__Task requirements__:
• A. In the passage about the NHL Live television show, on what date did Hockey Central first air?
• B. List each activity that the passage about the NHL Live television show says the host and panel of analysts carry out on the show.
• C. Continue the passage about the NHL Live television show from the point where it ends.

NHL Live is a television show on NBC Sports Network. The program airs after every National Hockey League game the network televises as part of NHL on NBC. The postgame show was initially known as Hockey Central, airing from their Stamford, Connecticut studios. With the new contract with NBC beginning in the , the new pregame show is called NHL Live and the new postgame show is called NHL Overtime, which show the NHL on NBC studio host and analysts, from the NBC and Comcast (original owner of Versus) merger.

History
Hockey Central first aired on October 5, 2005.  Given the limited time to prepare the studio after OLN won the broadcasting rights of the NHL in the summer of 2005, the first set was extremely spartan. This served as the temporary home to Hockey Central until a permanent set could be built midway through the first season. The show is hosted by Bill Patrick and a rotating panel of analysts as they break down highlights of other games, show special features on NHL players, and debate key issues in the NHL. The format is similar to TNT's Inside the NBA. Sometimes, VERSUS airs a pre-game edition of the show, usually prior to a double-header. The show originally did not air after double-headers, instead it usually took place between games, but starting with the 2007–08 season, aired both in between and after doubleheaders, unless the early game goes to overtime. It is also known as the "Hockey Central Post Game Report" or just "Hockey Central".

__Records supplied__:
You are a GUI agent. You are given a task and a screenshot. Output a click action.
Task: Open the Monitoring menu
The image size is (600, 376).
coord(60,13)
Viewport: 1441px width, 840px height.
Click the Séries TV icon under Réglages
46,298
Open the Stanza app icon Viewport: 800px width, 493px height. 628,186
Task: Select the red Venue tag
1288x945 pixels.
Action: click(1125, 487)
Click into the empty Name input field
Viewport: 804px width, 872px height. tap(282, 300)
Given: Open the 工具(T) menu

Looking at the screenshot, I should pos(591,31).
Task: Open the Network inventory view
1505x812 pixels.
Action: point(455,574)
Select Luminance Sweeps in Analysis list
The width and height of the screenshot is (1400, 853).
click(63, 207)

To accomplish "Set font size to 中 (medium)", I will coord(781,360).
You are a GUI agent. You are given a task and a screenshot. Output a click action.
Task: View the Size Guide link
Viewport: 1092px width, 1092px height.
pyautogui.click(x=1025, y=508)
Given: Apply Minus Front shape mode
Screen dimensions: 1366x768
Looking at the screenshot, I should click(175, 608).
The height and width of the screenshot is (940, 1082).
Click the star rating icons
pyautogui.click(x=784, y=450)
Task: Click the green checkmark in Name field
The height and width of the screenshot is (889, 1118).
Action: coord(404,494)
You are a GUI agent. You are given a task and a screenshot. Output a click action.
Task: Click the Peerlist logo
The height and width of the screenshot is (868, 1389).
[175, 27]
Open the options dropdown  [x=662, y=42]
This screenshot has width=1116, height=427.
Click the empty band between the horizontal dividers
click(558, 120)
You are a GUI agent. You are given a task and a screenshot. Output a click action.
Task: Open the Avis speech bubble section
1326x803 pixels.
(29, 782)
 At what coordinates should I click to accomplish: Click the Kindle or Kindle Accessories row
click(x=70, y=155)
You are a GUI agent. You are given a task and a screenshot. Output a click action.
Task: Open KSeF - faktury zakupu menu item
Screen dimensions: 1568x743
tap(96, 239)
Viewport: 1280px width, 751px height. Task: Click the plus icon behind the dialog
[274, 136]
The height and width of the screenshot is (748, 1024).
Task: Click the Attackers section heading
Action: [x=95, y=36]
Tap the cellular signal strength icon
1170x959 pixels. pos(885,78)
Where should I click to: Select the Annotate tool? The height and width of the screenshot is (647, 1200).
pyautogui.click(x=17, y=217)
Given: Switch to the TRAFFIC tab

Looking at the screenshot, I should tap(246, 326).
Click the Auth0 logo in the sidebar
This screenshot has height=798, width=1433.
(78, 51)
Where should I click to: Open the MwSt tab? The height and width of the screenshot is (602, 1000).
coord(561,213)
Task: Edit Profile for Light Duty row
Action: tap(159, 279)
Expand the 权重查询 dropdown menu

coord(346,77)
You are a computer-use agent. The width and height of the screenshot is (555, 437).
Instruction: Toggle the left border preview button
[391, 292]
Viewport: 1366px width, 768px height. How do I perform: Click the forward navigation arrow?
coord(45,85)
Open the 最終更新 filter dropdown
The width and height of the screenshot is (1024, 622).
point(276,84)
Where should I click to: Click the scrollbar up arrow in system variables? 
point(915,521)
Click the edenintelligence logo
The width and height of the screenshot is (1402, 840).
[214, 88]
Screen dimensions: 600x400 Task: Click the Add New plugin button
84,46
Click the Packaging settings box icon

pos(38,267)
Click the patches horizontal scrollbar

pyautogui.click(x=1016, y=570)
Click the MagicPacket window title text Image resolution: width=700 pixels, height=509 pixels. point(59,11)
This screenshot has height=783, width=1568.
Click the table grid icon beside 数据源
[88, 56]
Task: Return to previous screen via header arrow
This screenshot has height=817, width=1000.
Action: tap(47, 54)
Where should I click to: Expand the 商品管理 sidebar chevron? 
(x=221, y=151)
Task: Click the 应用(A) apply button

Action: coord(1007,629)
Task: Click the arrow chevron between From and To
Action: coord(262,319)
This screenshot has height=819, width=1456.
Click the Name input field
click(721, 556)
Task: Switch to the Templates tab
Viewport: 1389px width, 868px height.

__Final answers__:
• A. October 5, 2005

• B.
- Break down highlights of other games
- Show special features on NHL players
- Debate key issues in the NHL

• C.
The show was sponsored by eSurance during the 2006–07 season, and is now sponsored by Bud Light.

Hockey Central was first broadcast in HD on October 3, 2007.

Location
Hockey Central is recorded live from Versus' Stamford, Connecticut studios. At times, the studio has gone on location for special events, usually the Stanley Cup Finals. VERSUS' on location studio shows have aired from:

Joe Louis Arena, Detroit, Michigan: February 12, 2006
RBC Center, Raleigh, North Carolina: June 5, 2006; June 7, 2006
American Airlines Center, Dallas, Texas: January 24, 2007
Honda Center, Anaheim, California: May 28, 2007 and May 30, 2007.
Joe Louis Arena, Detroit, Michigan: May 24, 2008 and May 26, 2008.
Mellon Arena, Pittsburgh, Pennsylvania: June 2, 2009 and June 4, 2009
Wachovia Center, Philadelphia, Pennsylvania: June 2, 2010 and June 4, 2010

Personalities

Current

Studio host
 Liam McHugh: Lead studio host (2010–2021)
 Kathryn Tappen: Lead studio host (2014–2021)
 Paul Burmeister: Stanley Cup Playoffs studio host and Stanley Cup Finals stadium host (2016–2021)

Studio analysts
 Keith Jones: Lead studio analyst (2005–2021); also color commentator for NBC Sports Philadelphia (Philadelphia Flyers broadcasts)
 Patrick Sharp: Lead studio analyst (2019–2021)
 Anson Carter: Studio analyst (2012–2021); "Inside the Glass" reporter (2015)
 Brian Boucher: "Inside the Glass" reporter/studio analyst (2015–2021)
 Mike Johnson: color commentator/studio analyst (2017–2021); also color commentator for TSN Hockey
 Bob McKenzie: NHL insider (2014–2021); also insider for TSN Hockey
 Darren Dreger: NHL insider (2014–2021); also insider for TSN Hockey
 Ben Lovejoy: studio analyst (2020–2021)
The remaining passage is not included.